Oops! Will That Typo Cost You?
According to a recent Eleventh Circuit case, Patterson v. CitiMortgage, Inc., No. 14-14636, the answer is no.
Toby Breedlove (an additional plaintiff in the suit) had bought a house with a CitiMortgage loan. After falling behind in his payments and hoping to avoid a foreclosure, Breedlove sought to sell the house to Patterson in a short sale. Patterson and CitiMortgage negotiated over a price. Patterson offered $371,000, which was rejected; then $412,000, which was rejected; then $444,000. It is the response to the offer of $444,000 that is at issue here.
CitiMortgage sent Patterson a letter that stated that it wished to receive a payoff of $113,968.45. This was not what CitiMortgage meant to communicate. That amount is clearly much lower than the amounts which the parties had been discussing. Nevertheless, Patterson received the letter and immediately agreed to go forward with the deal. Patterson did not confirm the amount of the deal; neither did CitiMortgage. On the date of closing, CitiMortgage received the payment of $113,968.45 and at that point realized its mistake. It contacted the closing attorney’s assistant and stated that it was rejecting the funds and would be returning them. CitiMortgage then contacted Patterson and informed him that it had meant to accept the $444,000 offer, with a few tweaks. Patterson, however, demanded that CitiMortgage accept the $113,968.45 for the house, since that had been the amount stated in CitiMortgage’s letter.
For reasons that are never made clear, two years went by before CitiMortgage took any further action, moving to foreclose on Breedlove’s house. That resulted in this lawsuit seeking to enforce the sale of the house for $113,968.45.
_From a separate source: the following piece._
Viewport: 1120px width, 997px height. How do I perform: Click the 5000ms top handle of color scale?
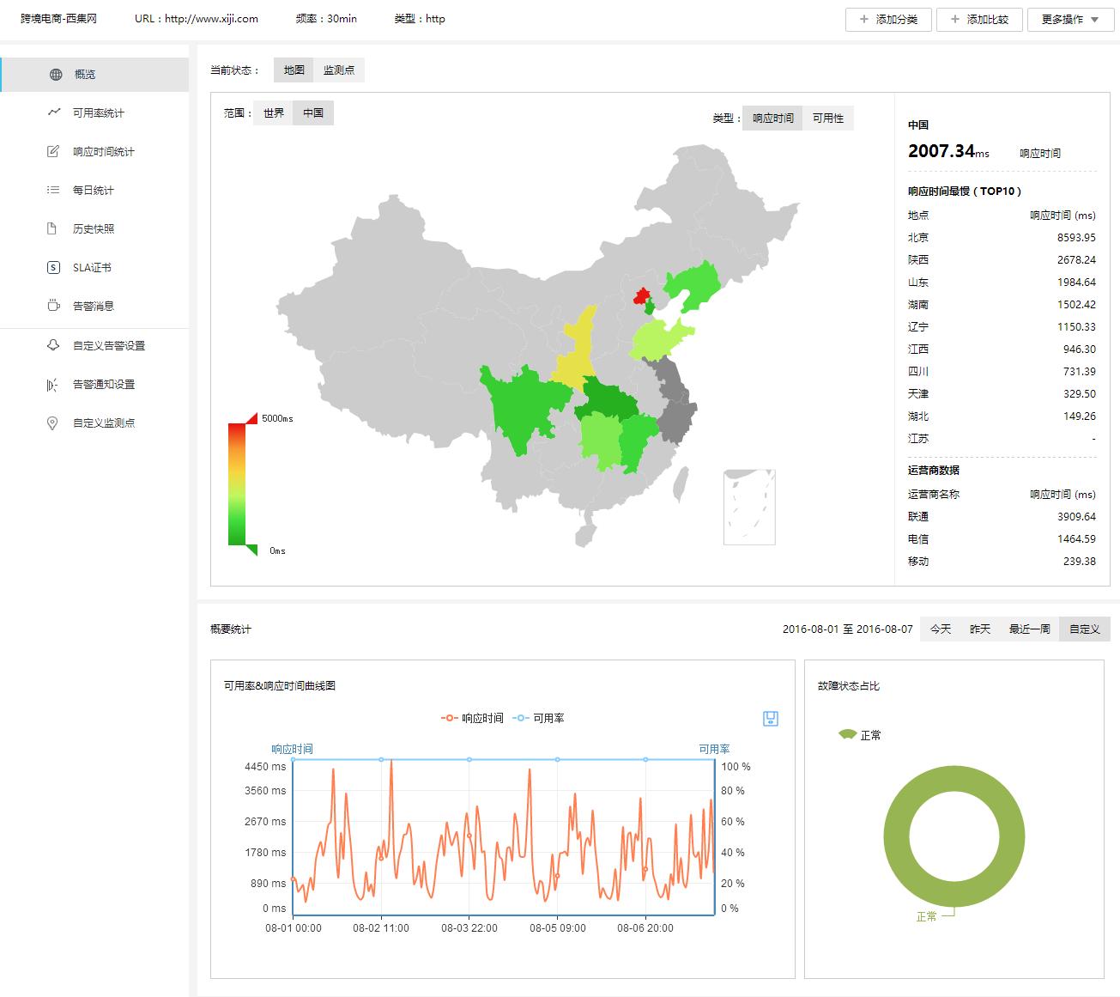tap(251, 418)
The question in this case was whether CitiMortgage’s unilateral clerical error in the letter to Patterson prevented the parties from forming a valid contract. Georgia courts (the law that applied) often do not save contracting parties from their own mistakes if due diligence would have prevented the error. However, Georgia courts also refuse to allow parties to take advantage of obvious mistakes made by the other side. When the other party should have known that there was a mistake involved, then that can be grounds for rescinding the contract. And here, CitiMortgage’s mistake should have been obvious to Patterson. They had been discussing numbers in the $400,000s; he should have realized that a number in the $100,000s had to be a typo. Therefore, there was no contract between the parties.